Turn every line of the data below into a numbered list, leaving out the blank lines.

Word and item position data
============
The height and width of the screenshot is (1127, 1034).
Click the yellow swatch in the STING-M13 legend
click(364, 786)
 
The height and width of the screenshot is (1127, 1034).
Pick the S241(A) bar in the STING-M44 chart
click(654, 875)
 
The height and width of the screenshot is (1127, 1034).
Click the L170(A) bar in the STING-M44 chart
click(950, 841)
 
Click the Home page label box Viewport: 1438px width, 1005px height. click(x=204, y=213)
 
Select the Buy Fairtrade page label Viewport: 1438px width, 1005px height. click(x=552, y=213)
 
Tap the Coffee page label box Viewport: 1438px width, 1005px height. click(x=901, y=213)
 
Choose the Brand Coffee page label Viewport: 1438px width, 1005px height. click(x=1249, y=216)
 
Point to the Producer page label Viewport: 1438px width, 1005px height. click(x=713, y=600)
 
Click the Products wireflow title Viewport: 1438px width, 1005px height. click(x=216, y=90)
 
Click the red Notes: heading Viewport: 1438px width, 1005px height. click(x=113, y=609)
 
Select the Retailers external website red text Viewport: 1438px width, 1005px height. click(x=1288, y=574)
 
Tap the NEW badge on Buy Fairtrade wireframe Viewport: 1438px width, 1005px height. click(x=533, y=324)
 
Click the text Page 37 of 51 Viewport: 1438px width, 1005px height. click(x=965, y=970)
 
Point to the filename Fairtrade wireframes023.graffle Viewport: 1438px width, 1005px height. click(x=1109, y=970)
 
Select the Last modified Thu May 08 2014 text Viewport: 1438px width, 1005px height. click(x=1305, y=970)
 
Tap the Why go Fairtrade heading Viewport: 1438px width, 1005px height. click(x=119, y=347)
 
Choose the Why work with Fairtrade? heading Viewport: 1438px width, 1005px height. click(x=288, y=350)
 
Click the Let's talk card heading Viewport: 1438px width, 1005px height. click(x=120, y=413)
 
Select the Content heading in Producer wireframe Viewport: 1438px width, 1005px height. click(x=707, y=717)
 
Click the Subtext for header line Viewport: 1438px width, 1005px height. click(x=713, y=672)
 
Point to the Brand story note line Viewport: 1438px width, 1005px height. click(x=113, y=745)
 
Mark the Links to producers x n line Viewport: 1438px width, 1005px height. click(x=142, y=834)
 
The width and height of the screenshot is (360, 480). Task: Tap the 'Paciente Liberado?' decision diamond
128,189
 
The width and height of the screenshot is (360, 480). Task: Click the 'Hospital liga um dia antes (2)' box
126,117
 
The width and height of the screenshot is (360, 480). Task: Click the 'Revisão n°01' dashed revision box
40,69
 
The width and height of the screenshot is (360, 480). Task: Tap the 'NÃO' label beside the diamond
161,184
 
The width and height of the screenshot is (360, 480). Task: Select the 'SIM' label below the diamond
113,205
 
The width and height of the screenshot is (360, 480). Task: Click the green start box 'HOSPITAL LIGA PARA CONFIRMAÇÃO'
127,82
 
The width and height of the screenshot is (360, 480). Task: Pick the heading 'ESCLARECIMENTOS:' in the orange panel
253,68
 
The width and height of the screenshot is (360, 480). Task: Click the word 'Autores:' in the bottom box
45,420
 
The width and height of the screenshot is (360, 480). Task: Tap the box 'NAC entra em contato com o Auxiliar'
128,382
============
> Result:
1. The height and width of the screenshot is (1127, 1034).
2. Click the yellow swatch in the STING-M13 legend
3. click(364, 786)
4. The height and width of the screenshot is (1127, 1034).
5. Pick the S241(A) bar in the STING-M44 chart
6. click(654, 875)
7. The height and width of the screenshot is (1127, 1034).
8. Click the L170(A) bar in the STING-M44 chart
9. click(950, 841)
10. Click the Home page label box Viewport: 1438px width, 1005px height. click(x=204, y=213)
11. Select the Buy Fairtrade page label Viewport: 1438px width, 1005px height. click(x=552, y=213)
12. Tap the Coffee page label box Viewport: 1438px width, 1005px height. click(x=901, y=213)
13. Choose the Brand Coffee page label Viewport: 1438px width, 1005px height. click(x=1249, y=216)
14. Point to the Producer page label Viewport: 1438px width, 1005px height. click(x=713, y=600)
15. Click the Products wireflow title Viewport: 1438px width, 1005px height. click(x=216, y=90)
16. Click the red Notes: heading Viewport: 1438px width, 1005px height. click(x=113, y=609)
17. Select the Retailers external website red text Viewport: 1438px width, 1005px height. click(x=1288, y=574)
18. Tap the NEW badge on Buy Fairtrade wireframe Viewport: 1438px width, 1005px height. click(x=533, y=324)
19. Click the text Page 37 of 51 Viewport: 1438px width, 1005px height. click(x=965, y=970)
20. Point to the filename Fairtrade wireframes023.graffle Viewport: 1438px width, 1005px height. click(x=1109, y=970)
21. Select the Last modified Thu May 08 2014 text Viewport: 1438px width, 1005px height. click(x=1305, y=970)
22. Tap the Why go Fairtrade heading Viewport: 1438px width, 1005px height. click(x=119, y=347)
23. Choose the Why work with Fairtrade? heading Viewport: 1438px width, 1005px height. click(x=288, y=350)
24. Click the Let's talk card heading Viewport: 1438px width, 1005px height. click(x=120, y=413)
25. Select the Content heading in Producer wireframe Viewport: 1438px width, 1005px height. click(x=707, y=717)
26. Click the Subtext for header line Viewport: 1438px width, 1005px height. click(x=713, y=672)
27. Point to the Brand story note line Viewport: 1438px width, 1005px height. click(x=113, y=745)
28. Mark the Links to producers x n line Viewport: 1438px width, 1005px height. click(x=142, y=834)
29. The width and height of the screenshot is (360, 480). Task: Tap the 'Paciente Liberado?' decision diamond
30. 128,189
31. The width and height of the screenshot is (360, 480). Task: Click the 'Hospital liga um dia antes (2)' box
32. 126,117
33. The width and height of the screenshot is (360, 480). Task: Click the 'Revisão n°01' dashed revision box
34. 40,69
35. The width and height of the screenshot is (360, 480). Task: Tap the 'NÃO' label beside the diamond
36. 161,184
37. The width and height of the screenshot is (360, 480). Task: Select the 'SIM' label below the diamond
38. 113,205
39. The width and height of the screenshot is (360, 480). Task: Click the green start box 'HOSPITAL LIGA PARA CONFIRMAÇÃO'
40. 127,82
41. The width and height of the screenshot is (360, 480). Task: Pick the heading 'ESCLARECIMENTOS:' in the orange panel
42. 253,68
43. The width and height of the screenshot is (360, 480). Task: Click the word 'Autores:' in the bottom box
44. 45,420
45. The width and height of the screenshot is (360, 480). Task: Tap the box 'NAC entra em contato com o Auxiliar'
46. 128,382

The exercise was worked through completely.